WHAT IS REQUIRED
Among the records that follow, find the line with "1120x516 pixels." and the line with "This screenshot has height=633, width=1300.". Set down those lines and all lines between them exactly, without adding anything.

DATA IN THIS EXERCISE
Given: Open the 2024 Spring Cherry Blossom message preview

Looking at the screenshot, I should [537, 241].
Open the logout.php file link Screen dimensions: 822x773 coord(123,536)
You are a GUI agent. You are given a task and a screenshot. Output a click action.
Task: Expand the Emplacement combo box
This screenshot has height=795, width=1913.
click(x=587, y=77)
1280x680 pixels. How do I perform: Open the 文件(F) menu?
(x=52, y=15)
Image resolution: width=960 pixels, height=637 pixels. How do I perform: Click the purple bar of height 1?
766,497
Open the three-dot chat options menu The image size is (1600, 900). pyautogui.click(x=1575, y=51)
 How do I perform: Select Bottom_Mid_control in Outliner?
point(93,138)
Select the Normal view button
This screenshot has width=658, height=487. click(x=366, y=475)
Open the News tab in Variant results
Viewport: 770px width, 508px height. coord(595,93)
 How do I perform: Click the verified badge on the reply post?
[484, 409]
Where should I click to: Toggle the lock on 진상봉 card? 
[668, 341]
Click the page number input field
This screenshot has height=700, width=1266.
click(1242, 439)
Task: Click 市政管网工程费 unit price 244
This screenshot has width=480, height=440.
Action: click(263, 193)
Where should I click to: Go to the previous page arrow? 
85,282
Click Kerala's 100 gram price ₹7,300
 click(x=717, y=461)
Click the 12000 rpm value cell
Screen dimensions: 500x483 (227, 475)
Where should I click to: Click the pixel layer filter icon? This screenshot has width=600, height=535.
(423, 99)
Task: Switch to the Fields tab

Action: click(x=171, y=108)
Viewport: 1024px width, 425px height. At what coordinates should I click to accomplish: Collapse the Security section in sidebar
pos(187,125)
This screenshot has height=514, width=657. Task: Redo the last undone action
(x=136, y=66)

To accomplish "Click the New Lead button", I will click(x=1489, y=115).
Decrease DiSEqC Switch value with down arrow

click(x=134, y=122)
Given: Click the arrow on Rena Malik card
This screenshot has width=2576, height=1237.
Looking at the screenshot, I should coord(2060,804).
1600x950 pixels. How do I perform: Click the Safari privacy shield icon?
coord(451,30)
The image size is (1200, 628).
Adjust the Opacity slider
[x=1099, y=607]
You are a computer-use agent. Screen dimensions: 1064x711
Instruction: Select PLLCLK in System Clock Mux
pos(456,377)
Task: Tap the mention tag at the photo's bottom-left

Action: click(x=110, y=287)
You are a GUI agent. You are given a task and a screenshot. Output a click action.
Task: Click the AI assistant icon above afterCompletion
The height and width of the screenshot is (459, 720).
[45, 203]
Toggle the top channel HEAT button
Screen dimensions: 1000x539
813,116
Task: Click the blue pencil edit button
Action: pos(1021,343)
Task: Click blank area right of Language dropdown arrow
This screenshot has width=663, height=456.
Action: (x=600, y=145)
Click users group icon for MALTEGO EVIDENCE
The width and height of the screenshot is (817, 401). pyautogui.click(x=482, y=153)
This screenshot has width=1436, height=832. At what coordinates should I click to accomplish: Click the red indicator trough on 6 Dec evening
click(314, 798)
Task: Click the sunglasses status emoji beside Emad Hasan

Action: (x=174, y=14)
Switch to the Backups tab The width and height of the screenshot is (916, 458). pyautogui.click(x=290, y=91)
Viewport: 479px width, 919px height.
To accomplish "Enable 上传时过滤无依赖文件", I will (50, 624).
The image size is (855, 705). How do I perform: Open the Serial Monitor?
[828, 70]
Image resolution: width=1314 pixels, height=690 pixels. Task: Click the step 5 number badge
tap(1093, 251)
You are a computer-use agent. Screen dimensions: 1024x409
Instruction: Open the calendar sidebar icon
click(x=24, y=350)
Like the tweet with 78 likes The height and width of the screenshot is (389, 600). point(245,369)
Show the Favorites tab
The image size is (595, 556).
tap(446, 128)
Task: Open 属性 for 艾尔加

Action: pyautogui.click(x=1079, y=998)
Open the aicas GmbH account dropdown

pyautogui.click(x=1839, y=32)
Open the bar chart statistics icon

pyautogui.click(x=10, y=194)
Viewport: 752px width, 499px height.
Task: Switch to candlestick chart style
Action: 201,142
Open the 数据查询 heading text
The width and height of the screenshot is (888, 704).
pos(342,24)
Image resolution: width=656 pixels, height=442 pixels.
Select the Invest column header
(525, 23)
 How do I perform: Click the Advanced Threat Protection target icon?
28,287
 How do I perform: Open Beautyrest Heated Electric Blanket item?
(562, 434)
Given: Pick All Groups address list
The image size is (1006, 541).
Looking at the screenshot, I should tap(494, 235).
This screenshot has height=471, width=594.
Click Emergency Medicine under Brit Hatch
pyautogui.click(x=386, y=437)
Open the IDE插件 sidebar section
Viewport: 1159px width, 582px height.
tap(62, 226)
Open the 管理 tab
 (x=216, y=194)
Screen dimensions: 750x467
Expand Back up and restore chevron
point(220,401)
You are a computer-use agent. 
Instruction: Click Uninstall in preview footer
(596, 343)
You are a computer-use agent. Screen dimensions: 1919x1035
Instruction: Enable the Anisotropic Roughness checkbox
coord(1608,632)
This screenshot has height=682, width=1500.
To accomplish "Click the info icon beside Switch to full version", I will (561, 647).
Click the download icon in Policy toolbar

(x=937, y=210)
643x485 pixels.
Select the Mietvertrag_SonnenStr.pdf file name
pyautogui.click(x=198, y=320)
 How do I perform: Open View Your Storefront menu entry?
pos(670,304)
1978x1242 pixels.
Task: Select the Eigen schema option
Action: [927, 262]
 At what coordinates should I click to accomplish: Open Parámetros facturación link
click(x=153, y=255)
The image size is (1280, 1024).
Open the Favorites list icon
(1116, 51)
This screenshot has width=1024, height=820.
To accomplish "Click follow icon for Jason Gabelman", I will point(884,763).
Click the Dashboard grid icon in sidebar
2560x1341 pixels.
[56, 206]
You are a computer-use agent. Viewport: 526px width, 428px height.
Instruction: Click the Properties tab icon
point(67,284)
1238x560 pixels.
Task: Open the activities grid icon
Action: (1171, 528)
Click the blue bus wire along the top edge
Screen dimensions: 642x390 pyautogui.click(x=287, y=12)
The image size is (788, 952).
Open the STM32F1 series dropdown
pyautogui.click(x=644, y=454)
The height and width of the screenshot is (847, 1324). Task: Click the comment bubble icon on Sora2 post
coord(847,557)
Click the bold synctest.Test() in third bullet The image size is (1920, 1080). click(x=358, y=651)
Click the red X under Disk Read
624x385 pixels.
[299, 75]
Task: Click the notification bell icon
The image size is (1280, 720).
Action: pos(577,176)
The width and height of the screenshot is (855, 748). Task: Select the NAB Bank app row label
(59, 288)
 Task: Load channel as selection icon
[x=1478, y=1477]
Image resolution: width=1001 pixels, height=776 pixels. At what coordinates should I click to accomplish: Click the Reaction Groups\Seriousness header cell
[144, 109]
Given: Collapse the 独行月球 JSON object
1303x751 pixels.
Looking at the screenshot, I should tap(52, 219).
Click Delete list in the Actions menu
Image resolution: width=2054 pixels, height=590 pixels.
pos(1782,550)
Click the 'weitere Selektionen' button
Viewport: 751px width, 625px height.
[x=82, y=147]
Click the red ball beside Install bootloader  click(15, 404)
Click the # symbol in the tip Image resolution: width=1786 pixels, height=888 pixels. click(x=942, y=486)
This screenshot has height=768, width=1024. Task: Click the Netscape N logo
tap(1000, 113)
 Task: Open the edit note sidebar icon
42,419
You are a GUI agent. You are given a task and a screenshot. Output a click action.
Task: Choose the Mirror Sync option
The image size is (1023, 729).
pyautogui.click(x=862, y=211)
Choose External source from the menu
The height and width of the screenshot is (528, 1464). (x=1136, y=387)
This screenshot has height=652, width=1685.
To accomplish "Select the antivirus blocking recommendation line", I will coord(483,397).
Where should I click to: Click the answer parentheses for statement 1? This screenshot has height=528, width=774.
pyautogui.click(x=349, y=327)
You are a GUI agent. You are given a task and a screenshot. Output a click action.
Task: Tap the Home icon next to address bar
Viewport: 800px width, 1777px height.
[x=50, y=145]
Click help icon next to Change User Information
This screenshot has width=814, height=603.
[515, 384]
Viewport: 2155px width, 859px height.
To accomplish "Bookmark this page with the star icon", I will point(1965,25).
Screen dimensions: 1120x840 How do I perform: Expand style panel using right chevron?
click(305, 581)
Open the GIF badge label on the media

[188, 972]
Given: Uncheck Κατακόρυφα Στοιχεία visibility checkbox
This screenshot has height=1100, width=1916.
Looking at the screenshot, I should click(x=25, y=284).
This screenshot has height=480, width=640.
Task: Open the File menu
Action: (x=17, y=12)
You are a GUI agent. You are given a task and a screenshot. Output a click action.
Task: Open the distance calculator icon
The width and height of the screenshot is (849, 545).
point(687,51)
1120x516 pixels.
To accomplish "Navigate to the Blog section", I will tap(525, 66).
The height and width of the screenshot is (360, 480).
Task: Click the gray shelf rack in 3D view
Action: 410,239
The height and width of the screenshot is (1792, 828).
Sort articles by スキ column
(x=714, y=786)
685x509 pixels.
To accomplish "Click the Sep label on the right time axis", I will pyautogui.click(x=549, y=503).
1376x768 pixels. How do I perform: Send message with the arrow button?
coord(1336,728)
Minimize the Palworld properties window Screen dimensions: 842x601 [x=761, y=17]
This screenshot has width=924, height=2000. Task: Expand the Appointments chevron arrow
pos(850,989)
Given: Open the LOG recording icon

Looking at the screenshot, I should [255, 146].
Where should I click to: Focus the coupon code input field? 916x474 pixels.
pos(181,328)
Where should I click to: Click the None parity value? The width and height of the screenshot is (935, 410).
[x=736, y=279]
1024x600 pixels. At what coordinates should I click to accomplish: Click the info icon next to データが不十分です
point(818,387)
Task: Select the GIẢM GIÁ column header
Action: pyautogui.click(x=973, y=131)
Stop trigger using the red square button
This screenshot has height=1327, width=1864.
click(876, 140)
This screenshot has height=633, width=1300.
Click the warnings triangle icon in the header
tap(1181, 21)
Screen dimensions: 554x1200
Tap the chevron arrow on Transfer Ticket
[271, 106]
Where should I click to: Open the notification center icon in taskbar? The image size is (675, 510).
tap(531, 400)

RESPONSE FOR THIS EXERCISE
1120x516 pixels.
To accomplish "Navigate to the Blog section", I will tap(525, 66).
The height and width of the screenshot is (360, 480).
Task: Click the gray shelf rack in 3D view
Action: 410,239
The height and width of the screenshot is (1792, 828).
Sort articles by スキ column
(x=714, y=786)
685x509 pixels.
To accomplish "Click the Sep label on the right time axis", I will pyautogui.click(x=549, y=503).
1376x768 pixels. How do I perform: Send message with the arrow button?
coord(1336,728)
Minimize the Palworld properties window Screen dimensions: 842x601 [x=761, y=17]
This screenshot has width=924, height=2000. Task: Expand the Appointments chevron arrow
pos(850,989)
Given: Open the LOG recording icon

Looking at the screenshot, I should [255, 146].
Where should I click to: Focus the coupon code input field? 916x474 pixels.
pos(181,328)
Where should I click to: Click the None parity value? The width and height of the screenshot is (935, 410).
[x=736, y=279]
1024x600 pixels. At what coordinates should I click to accomplish: Click the info icon next to データが不十分です
point(818,387)
Task: Select the GIẢM GIÁ column header
Action: pyautogui.click(x=973, y=131)
Stop trigger using the red square button
This screenshot has height=1327, width=1864.
click(876, 140)
This screenshot has height=633, width=1300.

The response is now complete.